Real-time examination of aminoglycoside activity towards bacterial mimetic membranes using Quartz Crystal Microbalance with Dissipation monitoring (QCM-D).

ABSTRACT

The rapid increase in multi-drug resistant bacteria has resulted in previously discontinued treatments being revisited. Aminoglycosides are effective "old" antibacterial agents that fall within this category. Despite extensive usage and understanding of their intracellular targets, there is limited mechanistic knowledge regarding how aminoglycosides penetrate bacterial membranes. Thus, the activity of two well-known aminoglycosides, kanamycin A and neomycin B, towards a bacterial mimetic membrane (DMPCDMPG (41)) was examined using a Quartz Crystal Microbalance with Dissipation monitoring (QCM-D).

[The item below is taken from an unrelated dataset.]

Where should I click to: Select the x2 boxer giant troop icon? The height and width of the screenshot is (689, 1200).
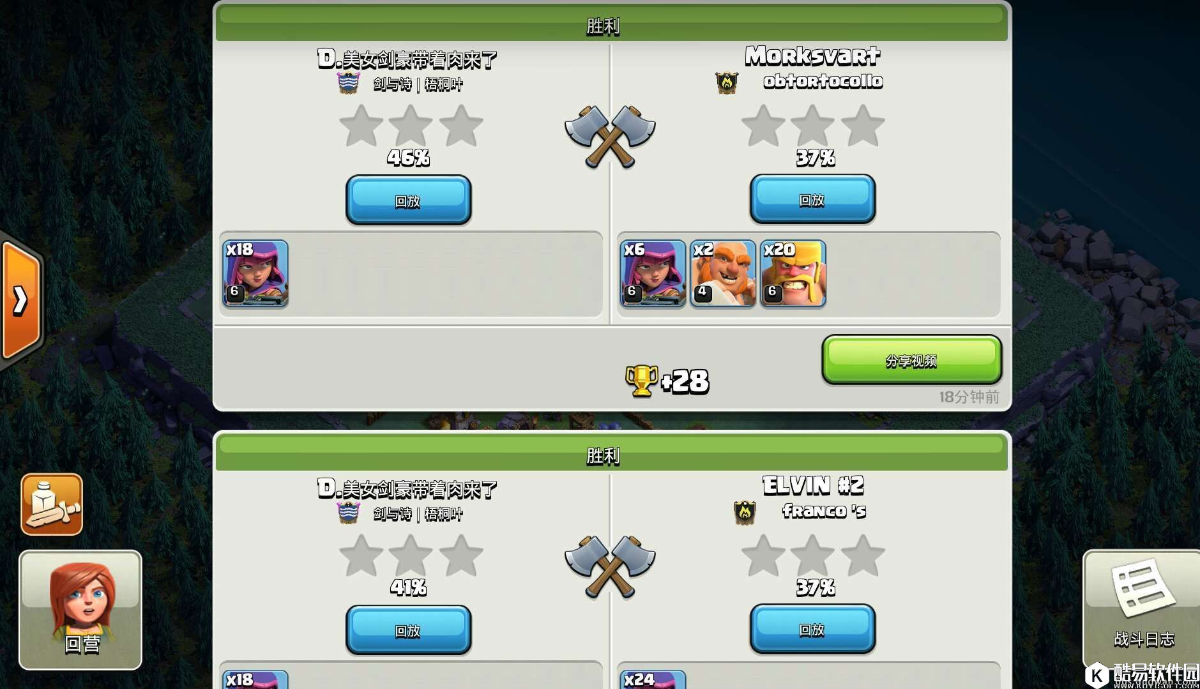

The macroscopic effect of increasing the aminoglycoside concentration showed that kanamycin A exerts a threshold response, switching from binding to the membrane to disruption of the surface. Neomycin B, however, disrupted the membrane at all concentrations examined. At concentrations above the threshold value observed for kanamycin A, both aminoglycosides revealed similar mechanistic details. That is, they both inserted into the bacterial mimetic lipid bilayer, prior to disruption via loss of materials, presumably aminoglycoside-membrane composites. Depth profile analysis of this membrane interaction was achieved using the overtones of the quartz crystal sensor. The measured data is consistent with a two-stage process in which insertion of the aminoglycoside precedes the 'detergent-like' removal of membranes from the sensor. The results of this study contribute to the insight required for aminoglycosides to be reconsidered as active antimicrobial agents/co-agents by providing details of activity at the bacterial membrane. Kanamycin and neomycin still offer potential as antimicrobial therapeutics for the future and the QCM-D method illustrates great promise for screening new antibacterial or antiviral drug candidates.